▸ **Source records**:
::::

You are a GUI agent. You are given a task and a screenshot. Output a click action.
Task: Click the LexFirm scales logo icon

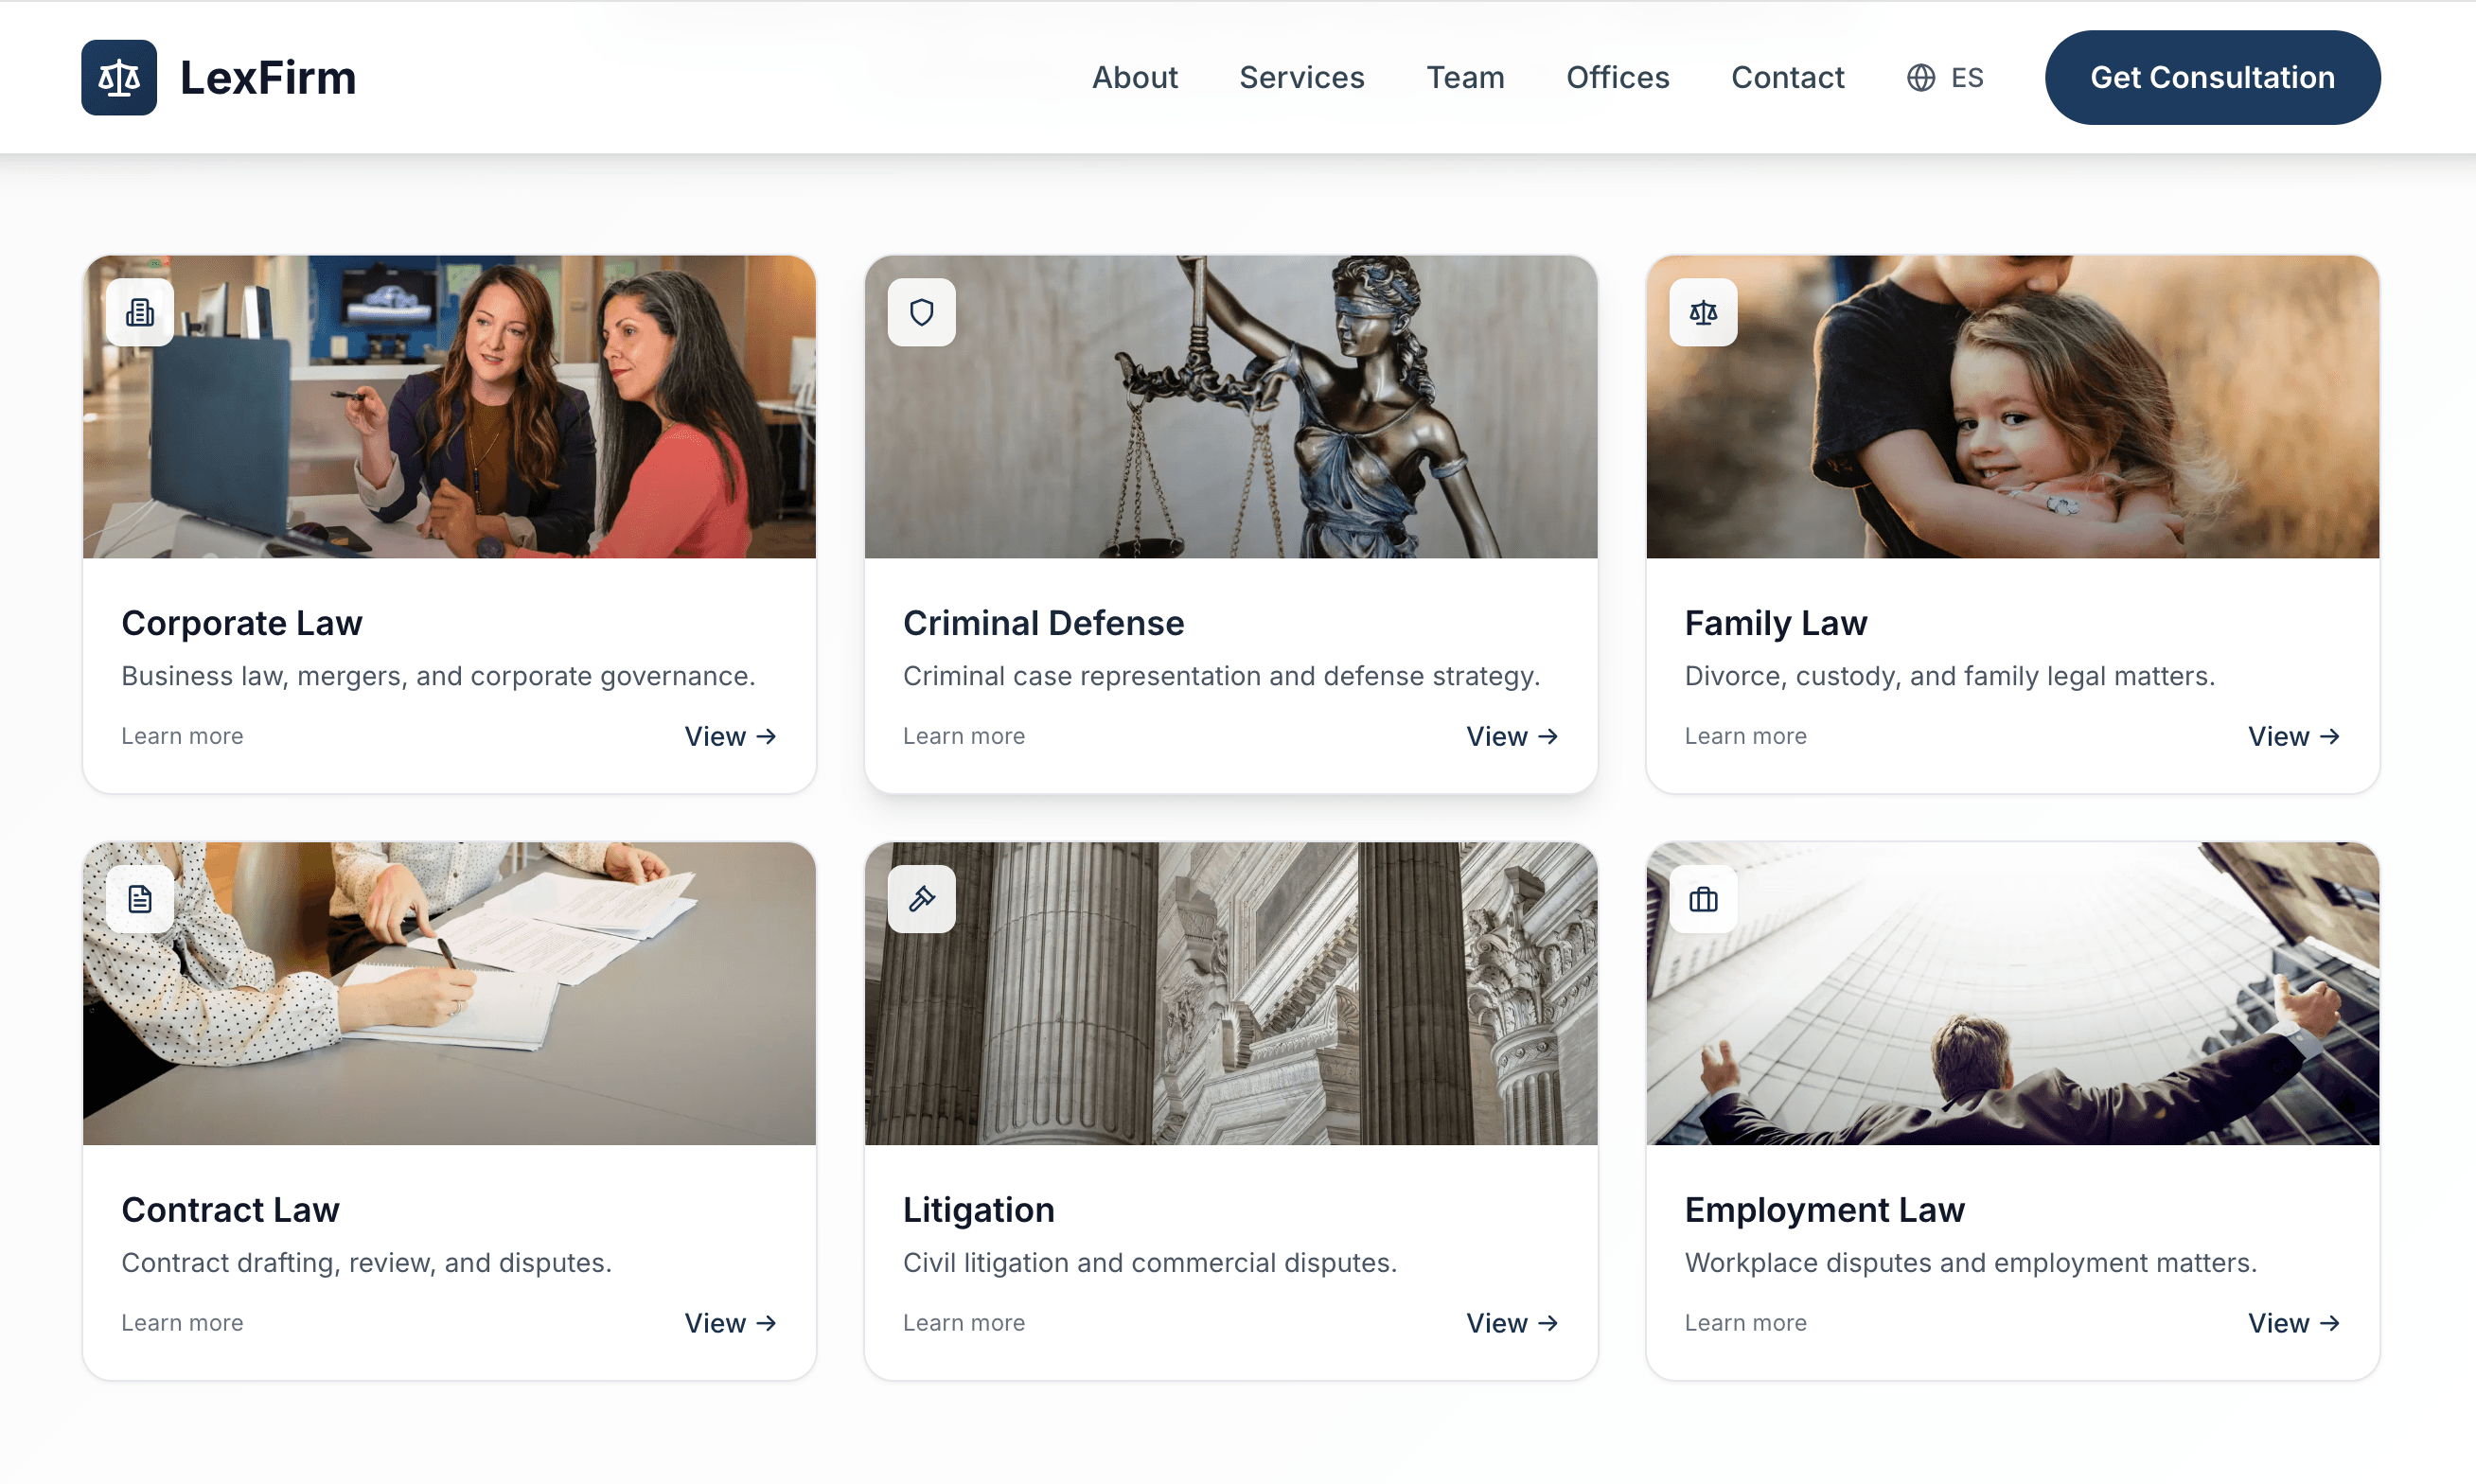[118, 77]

::::

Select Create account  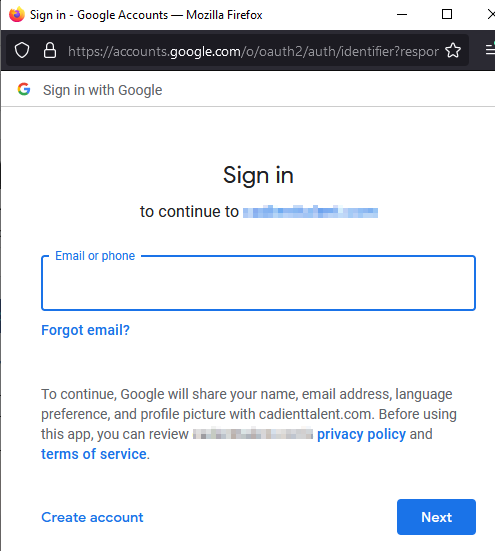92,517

::::

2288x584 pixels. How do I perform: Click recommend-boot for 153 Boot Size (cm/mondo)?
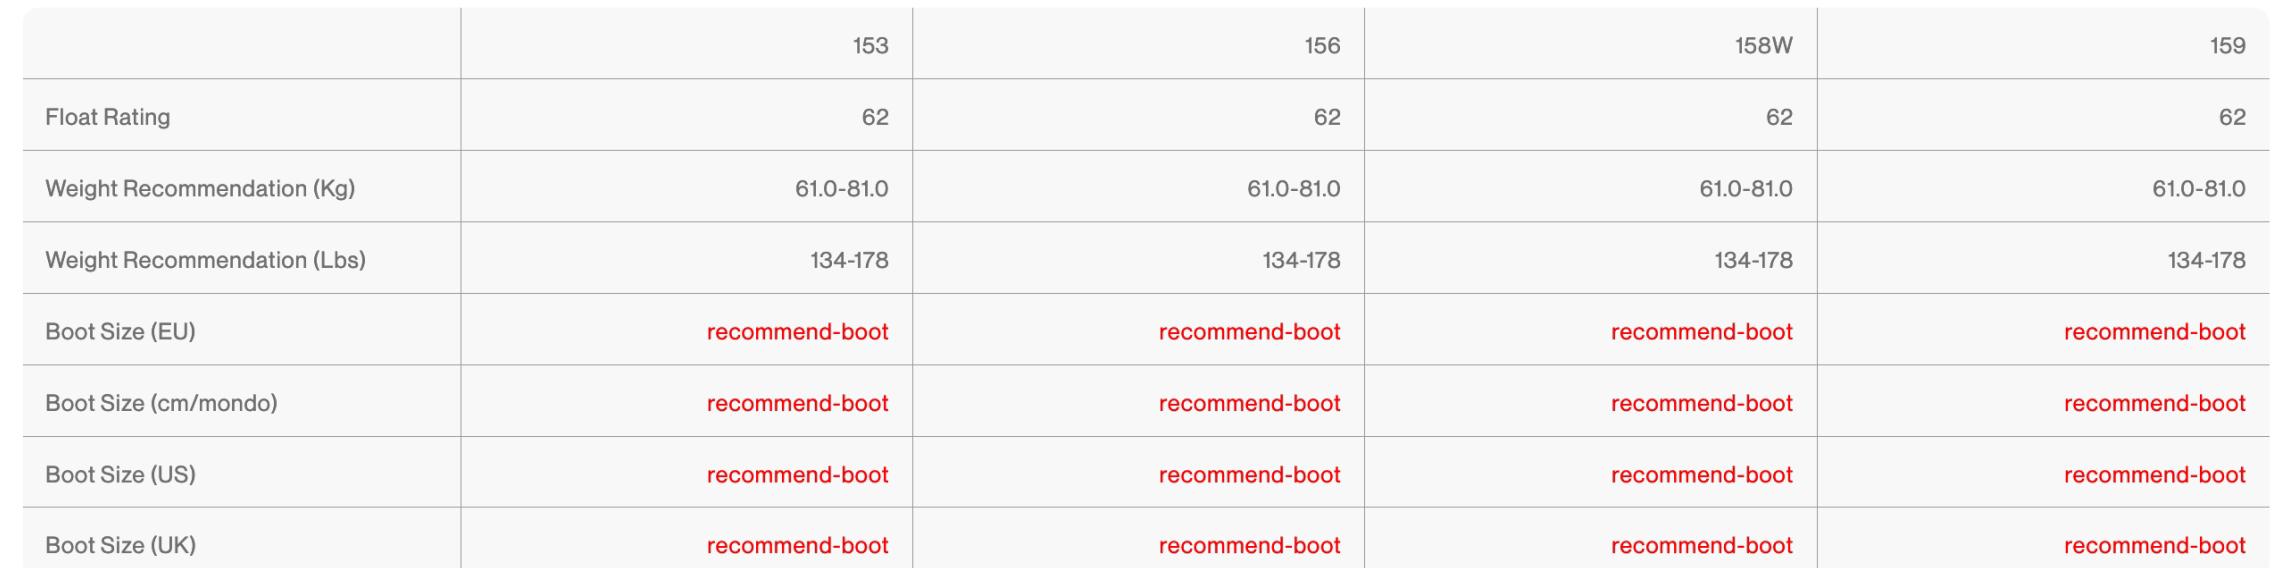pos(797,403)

::::

▸ **Stated task**:
Update the entries from the line with "2288x584 pixels. How" through the line with "pos(797,403)" by changing "Boot Size" to "Shoe Size", and give only those lines with nothing else altered. Leave the pictures out.

▸ **Exercise output**:
2288x584 pixels. How do I perform: Click recommend-boot for 153 Shoe Size (cm/mondo)?
pos(797,403)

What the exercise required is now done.